## Your instructions:
Extract the full text below on employee burnout and the role of IT, reproducing every word of it unchanged.

The Great Resignation has one clear cause: employee burnout. In a recent survey, more than half of employees said they feel burned out, and more than two-thirds say the feeling has increased since the onset of the pandemic. Given these common sentiments, it's no surprise workers are quitting their jobs in droves in search of (what they hope are) greener pastures at other companies.
As business leaders scramble to retain employees, they're making the mistake of relying primarily on HR to solve the problem. Employee stress and frustrations often have roots in technology that is — or isn't — being used to facilitate remote work. And this means IT teams play a vital role in preventing burnout.
The rapid shift to a remote and hybrid workplace has certainly contributed to employee frustration. Many organizations are still running on cobbled-together remote networks with disparate systems and inefficient processes. Without updated technology, this can also create the potential for security breaches, further adding to employee stress.
The Haves and the Have-Nots
When it comes to ineffective and painful processes, organizations often fall into two categories: the haves and the have nots. Some organizations have an overwhelming number of tools, which can lead to application overload on top of Zoom fatigue, while other organizations without enough technology don't have the productivity tools necessary for employees to do their best work. Where a casual comment about lack of tech resources at the water cooler might have sufficed before, now employees seek out resources on their own and bring in shadow IT, resulting in possibly more security vulnerabilities.
Both types of organizations are ultimately failing to inspire and motivate their employees, leading to burnout. Employees need more efficient, automated processes as well as access to the right amount of productivity tools to ensure they do their best work and maintain their well-being. Not only will this help reduce burnout, but it will also help mitigate turnover, reduce security vulnerabilities, streamline workflows, and increase productivity.

## Material provided:

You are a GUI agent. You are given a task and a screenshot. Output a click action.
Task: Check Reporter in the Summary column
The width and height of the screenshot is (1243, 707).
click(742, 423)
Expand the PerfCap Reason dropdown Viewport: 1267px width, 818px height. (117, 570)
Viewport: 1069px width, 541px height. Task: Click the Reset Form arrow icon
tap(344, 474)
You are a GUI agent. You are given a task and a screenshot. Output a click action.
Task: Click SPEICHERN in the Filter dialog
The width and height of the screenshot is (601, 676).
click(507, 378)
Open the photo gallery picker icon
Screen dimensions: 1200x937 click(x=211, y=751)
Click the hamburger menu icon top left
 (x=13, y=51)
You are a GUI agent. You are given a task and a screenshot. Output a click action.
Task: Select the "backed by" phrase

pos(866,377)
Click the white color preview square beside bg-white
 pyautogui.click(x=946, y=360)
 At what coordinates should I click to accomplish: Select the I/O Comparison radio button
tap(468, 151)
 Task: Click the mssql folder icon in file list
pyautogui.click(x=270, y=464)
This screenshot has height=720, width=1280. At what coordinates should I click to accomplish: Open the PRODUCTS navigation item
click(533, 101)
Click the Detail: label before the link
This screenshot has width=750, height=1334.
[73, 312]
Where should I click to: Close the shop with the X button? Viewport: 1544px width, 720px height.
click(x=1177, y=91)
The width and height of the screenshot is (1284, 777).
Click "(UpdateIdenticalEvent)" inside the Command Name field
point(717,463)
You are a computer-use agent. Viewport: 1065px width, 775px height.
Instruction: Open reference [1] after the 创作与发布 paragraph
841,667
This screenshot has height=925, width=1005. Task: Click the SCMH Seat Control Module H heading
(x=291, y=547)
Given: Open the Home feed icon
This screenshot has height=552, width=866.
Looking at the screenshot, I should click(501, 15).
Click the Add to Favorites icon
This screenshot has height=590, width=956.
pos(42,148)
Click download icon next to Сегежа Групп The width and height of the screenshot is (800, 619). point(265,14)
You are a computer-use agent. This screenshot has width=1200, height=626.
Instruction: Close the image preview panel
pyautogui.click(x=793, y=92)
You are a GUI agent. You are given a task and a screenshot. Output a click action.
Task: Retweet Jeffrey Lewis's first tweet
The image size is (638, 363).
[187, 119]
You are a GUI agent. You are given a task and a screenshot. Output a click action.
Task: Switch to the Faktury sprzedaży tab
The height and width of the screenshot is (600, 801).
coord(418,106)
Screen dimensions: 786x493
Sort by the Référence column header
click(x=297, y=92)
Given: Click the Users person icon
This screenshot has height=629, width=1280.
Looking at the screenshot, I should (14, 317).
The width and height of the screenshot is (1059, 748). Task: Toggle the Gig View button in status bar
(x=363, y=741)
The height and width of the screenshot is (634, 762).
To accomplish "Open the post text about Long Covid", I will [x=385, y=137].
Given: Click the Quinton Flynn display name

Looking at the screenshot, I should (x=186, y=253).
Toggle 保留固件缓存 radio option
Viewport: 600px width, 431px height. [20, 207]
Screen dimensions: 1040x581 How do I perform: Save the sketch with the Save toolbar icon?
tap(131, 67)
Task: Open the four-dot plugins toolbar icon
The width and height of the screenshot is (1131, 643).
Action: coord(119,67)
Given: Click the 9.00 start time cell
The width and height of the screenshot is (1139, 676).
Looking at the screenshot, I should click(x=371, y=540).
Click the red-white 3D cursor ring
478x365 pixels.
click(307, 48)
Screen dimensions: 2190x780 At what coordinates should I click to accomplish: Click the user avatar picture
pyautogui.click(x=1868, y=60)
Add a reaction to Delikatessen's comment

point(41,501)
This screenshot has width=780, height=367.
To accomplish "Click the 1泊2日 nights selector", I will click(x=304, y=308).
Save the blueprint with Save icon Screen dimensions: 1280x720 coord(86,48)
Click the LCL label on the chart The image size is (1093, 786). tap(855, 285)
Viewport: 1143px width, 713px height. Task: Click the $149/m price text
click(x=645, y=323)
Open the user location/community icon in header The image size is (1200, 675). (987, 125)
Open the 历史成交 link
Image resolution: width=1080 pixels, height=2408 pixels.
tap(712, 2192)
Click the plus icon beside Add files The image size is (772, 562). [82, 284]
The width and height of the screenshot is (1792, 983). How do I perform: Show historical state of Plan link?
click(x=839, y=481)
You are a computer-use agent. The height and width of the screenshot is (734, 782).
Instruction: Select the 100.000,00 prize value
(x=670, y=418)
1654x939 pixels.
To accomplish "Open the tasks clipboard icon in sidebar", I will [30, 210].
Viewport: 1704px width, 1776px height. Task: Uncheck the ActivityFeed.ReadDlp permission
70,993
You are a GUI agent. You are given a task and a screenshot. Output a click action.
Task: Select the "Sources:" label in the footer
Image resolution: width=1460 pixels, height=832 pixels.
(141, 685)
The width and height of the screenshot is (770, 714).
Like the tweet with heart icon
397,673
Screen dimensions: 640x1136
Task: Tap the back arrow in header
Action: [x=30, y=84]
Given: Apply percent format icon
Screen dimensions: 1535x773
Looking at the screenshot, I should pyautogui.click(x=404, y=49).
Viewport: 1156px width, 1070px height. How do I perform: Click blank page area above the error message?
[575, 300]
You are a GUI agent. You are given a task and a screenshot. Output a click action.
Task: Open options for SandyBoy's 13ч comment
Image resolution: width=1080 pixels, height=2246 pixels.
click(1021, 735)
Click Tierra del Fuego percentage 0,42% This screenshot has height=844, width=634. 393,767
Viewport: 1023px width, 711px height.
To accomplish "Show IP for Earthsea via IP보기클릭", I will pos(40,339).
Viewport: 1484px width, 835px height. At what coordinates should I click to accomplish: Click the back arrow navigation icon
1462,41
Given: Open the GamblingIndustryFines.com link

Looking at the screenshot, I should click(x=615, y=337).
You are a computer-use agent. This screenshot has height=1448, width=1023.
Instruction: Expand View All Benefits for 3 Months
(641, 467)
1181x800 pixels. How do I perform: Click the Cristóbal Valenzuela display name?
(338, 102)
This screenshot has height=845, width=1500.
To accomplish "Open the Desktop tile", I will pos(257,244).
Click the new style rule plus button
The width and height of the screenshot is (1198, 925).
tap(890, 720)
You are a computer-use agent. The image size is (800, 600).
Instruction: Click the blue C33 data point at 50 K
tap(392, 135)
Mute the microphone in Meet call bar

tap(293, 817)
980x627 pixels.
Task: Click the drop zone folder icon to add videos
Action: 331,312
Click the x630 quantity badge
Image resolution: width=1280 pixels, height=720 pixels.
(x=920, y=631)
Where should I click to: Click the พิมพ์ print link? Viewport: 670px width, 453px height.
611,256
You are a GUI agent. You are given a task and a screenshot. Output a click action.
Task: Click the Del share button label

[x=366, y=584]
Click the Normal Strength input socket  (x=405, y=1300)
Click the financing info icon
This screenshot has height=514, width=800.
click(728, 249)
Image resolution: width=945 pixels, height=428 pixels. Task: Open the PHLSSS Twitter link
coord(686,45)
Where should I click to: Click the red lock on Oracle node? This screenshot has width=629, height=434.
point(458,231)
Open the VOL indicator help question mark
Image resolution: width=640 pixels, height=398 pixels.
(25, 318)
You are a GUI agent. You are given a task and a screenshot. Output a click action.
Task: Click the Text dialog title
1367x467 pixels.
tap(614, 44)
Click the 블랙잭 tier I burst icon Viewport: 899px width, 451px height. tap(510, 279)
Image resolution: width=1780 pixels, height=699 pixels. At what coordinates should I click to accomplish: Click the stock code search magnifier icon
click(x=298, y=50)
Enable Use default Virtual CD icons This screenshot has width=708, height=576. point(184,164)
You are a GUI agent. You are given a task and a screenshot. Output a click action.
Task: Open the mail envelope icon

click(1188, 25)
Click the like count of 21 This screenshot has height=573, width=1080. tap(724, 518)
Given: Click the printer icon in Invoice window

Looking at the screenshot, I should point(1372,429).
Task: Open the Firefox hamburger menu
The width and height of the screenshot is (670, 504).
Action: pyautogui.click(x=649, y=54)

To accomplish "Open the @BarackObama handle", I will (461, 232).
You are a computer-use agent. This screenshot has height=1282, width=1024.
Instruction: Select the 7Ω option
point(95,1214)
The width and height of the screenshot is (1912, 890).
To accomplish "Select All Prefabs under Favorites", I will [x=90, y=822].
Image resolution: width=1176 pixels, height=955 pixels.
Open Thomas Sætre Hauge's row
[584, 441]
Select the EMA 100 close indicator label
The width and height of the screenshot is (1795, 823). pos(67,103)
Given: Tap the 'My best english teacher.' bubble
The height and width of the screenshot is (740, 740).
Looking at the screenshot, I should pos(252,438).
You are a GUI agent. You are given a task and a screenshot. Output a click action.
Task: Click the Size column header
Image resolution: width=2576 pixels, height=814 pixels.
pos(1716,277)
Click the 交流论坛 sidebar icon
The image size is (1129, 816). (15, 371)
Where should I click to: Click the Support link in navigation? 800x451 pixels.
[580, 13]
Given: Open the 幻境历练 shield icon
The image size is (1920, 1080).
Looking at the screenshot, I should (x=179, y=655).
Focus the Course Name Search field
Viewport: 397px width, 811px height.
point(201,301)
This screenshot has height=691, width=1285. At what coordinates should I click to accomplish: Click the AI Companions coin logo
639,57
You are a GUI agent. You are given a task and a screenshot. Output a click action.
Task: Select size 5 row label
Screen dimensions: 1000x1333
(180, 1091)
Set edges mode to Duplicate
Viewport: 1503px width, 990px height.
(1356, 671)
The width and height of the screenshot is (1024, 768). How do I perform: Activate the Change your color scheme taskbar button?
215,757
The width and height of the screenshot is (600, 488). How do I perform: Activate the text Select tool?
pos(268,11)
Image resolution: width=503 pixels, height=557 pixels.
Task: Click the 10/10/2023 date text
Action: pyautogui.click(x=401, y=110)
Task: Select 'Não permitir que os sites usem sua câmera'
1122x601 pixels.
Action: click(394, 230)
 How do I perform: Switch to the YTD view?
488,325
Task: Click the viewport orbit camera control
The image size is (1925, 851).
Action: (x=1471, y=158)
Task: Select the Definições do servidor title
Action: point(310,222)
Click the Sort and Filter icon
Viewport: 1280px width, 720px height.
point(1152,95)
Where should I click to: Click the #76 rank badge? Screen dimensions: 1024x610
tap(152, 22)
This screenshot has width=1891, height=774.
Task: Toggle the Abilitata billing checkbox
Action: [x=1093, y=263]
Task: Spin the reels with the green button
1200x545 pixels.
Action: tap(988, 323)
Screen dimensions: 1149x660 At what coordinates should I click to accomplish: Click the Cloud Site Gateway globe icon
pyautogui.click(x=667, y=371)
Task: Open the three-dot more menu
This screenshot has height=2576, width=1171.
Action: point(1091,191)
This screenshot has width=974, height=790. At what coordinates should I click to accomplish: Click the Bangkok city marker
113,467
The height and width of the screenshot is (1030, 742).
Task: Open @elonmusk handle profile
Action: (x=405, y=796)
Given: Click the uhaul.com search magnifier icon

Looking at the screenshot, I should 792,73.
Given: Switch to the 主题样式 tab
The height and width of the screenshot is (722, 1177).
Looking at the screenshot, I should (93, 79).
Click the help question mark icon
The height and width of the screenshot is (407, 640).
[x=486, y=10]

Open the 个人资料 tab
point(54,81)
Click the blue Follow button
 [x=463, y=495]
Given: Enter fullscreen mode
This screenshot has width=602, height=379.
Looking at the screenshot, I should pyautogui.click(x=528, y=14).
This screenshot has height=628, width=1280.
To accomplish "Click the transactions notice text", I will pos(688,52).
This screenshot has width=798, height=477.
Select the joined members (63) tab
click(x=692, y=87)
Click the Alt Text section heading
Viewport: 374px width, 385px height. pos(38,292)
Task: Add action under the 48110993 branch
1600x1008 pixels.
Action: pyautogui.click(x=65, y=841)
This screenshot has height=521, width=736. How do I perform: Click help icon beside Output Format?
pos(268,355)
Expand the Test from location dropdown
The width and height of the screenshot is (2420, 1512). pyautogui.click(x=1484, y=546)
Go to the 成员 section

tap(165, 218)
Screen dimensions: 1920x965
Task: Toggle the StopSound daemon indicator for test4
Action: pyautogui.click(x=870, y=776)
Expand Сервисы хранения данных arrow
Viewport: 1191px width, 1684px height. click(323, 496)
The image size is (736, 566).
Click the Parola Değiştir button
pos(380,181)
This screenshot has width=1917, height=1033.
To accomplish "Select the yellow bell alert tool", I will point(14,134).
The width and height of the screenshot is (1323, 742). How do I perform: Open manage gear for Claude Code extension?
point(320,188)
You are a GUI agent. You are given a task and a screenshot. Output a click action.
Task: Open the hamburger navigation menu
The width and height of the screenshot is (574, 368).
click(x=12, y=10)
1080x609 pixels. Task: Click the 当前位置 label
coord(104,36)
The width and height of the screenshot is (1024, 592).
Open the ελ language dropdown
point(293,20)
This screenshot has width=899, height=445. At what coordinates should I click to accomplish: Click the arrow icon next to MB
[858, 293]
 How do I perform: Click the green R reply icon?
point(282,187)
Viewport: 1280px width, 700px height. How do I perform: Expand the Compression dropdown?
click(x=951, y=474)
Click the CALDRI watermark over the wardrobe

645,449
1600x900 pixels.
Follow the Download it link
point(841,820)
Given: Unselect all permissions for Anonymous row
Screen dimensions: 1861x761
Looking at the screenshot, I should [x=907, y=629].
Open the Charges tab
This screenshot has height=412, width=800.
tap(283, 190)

## Output of the task:
The Great Resignation has one clear cause: employee burnout. In a recent survey, more than half of employees said they feel burned out, and more than two-thirds say the feeling has increased since the onset of the pandemic. Given these common sentiments, it's no surprise workers are quitting their jobs in droves in search of (what they hope are) greener pastures at other companies.
As business leaders scramble to retain employees, they're making the mistake of relying primarily on HR to solve the problem. Employee stress and frustrations often have roots in technology that is — or isn't — being used to facilitate remote work. And this means IT teams play a vital role in preventing burnout.
The rapid shift to a remote and hybrid workplace has certainly contributed to employee frustration. Many organizations are still running on cobbled-together remote networks with disparate systems and inefficient processes. Without updated technology, this can also create the potential for security breaches, further adding to employee stress.
The Haves and the Have-Nots
When it comes to ineffective and painful processes, organizations often fall into two categories: the haves and the have nots. Some organizations have an overwhelming number of tools, which can lead to application overload on top of Zoom fatigue, while other organizations without enough technology don't have the productivity tools necessary for employees to do their best work. Where a casual comment about lack of tech resources at the water cooler might have sufficed before, now employees seek out resources on their own and bring in shadow IT, resulting in possibly more security vulnerabilities.
Both types of organizations are ultimately failing to inspire and motivate their employees, leading to burnout. Employees need more efficient, automated processes as well as access to the right amount of productivity tools to ensure they do their best work and maintain their well-being. Not only will this help reduce burnout, but it will also help mitigate turnover, reduce security vulnerabilities, streamline workflows, and increase productivity.